Why does my son keep doing the same things over and over?
Dear Ms. Pat, Help! I know the purpose of disciplining my children is to teach them, not to punish them. But it does seem like if I were teaching them, they would learn to stop doing what they’re not supposed to do. So why does my son keep doing the same things over and over? It’s almost like the movie “Groundhog Day”. Every day he hits his sister because of some minor irritation. Every day we send him to his room for a time out. Every day he is sorry he hit his sister. Then—the next day, he hits his sister for some minor irritation, we send him to his room for a time out, he is sorry he hit his sister. Same thing every day. What do you think we are doing wrong? Our son is six and our daughter is 2.
I don’t think you are doing anything wrong! Your son’s behavior is not what it should be, and you are appropriately disciplining him. I do have a couple of thoughts. First, ask yourself some questions. Is his little sister just very good at pushing your son’s buttons? Are you also dealing with her behavior? Is a time out an effective disciplinary technique for your boy? For many children it is; for others having to stay in their rooms doesn’t faze them. They may even enjoy it! Would taking away a privilege be more meaningful to him? Parents need to know their children well enough to know what really matters to them. That is a key to finding successful discipline techniques.

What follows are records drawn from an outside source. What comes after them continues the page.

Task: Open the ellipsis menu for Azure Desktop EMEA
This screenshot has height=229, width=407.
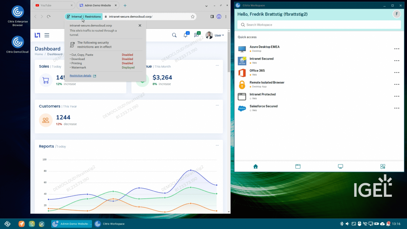Action: coord(397,49)
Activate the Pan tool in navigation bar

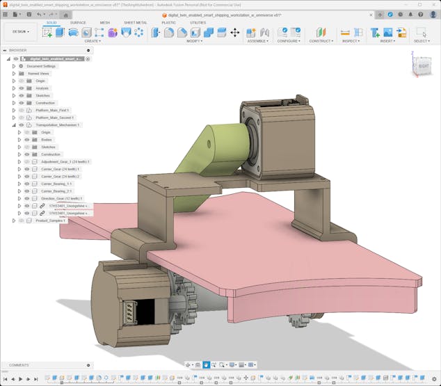click(x=206, y=364)
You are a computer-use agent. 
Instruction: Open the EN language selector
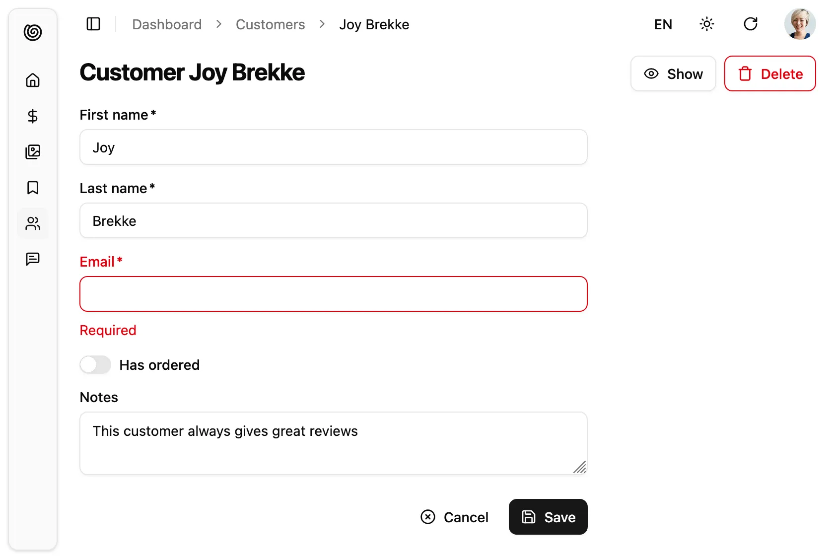click(x=663, y=24)
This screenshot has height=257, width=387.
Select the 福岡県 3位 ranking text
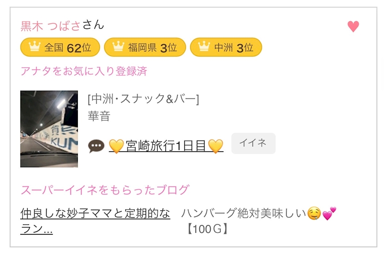(x=152, y=47)
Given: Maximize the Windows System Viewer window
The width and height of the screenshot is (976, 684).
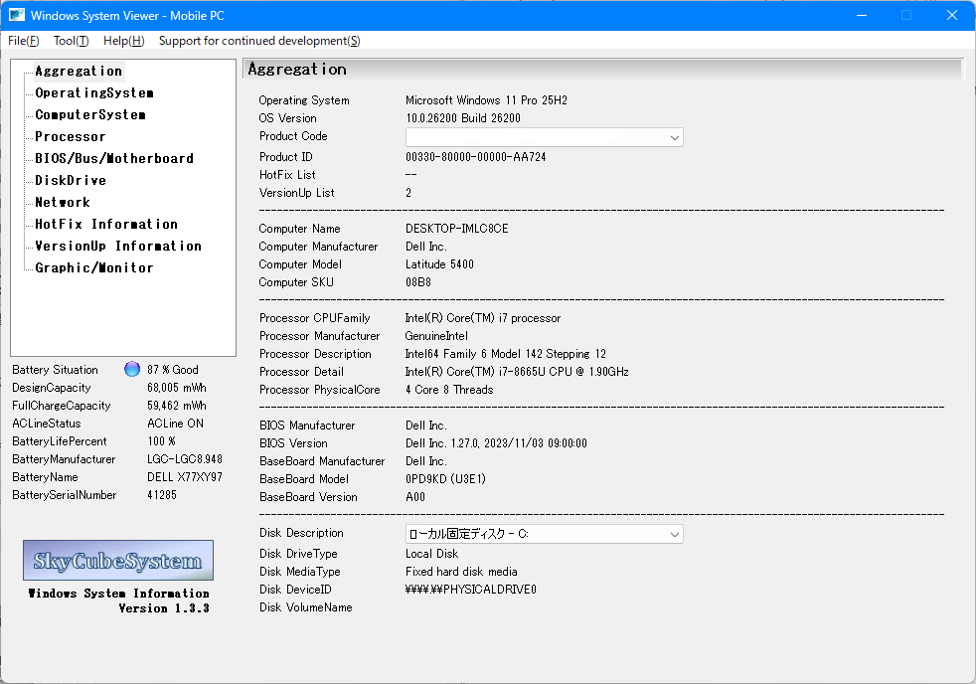Looking at the screenshot, I should tap(906, 16).
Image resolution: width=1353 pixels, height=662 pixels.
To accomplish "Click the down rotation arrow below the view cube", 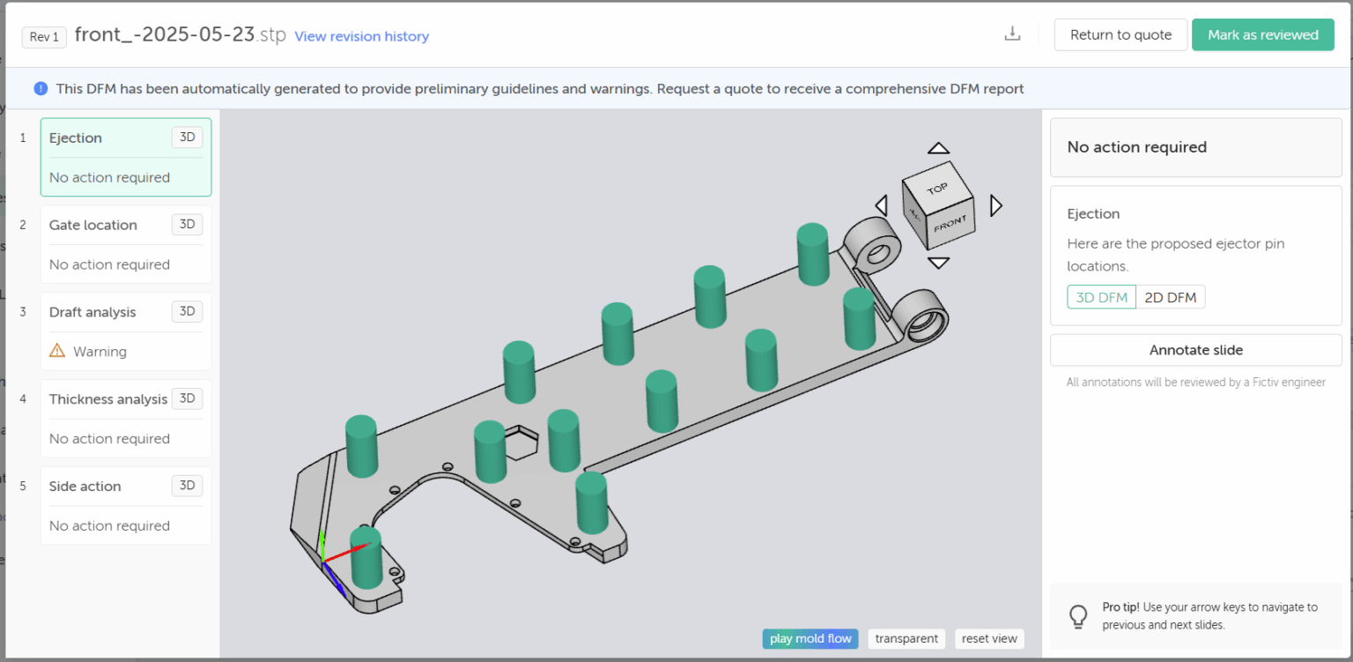I will tap(938, 262).
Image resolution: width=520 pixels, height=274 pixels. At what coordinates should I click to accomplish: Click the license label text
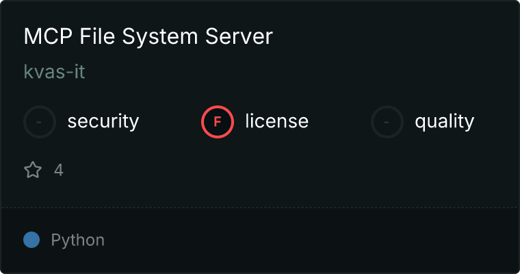tap(276, 122)
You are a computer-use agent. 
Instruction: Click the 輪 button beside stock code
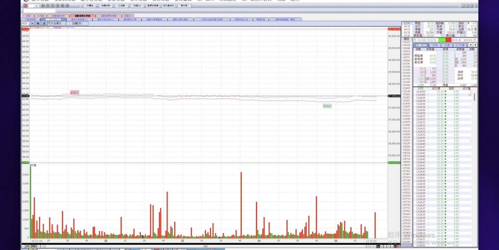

Second, are you helping your son learn what to do differently next time? He may be getting the message that you don’t want him to hit his sister, but he may need your help in figuring out what to do instead. For example, after each disciplinary situation, have a conversation with your son. Reassure him of your love, ask him what he did wrong, and ask him what he will do differently next time. Be sure he can give you an answer. If his little sister irritates him, what should he do? Use words to ask her to stop, come to you for help, walk away from her—help him have some acceptable alternatives to his current unacceptable behavior. This is an important step in discipline that really does make it a teaching opportunity.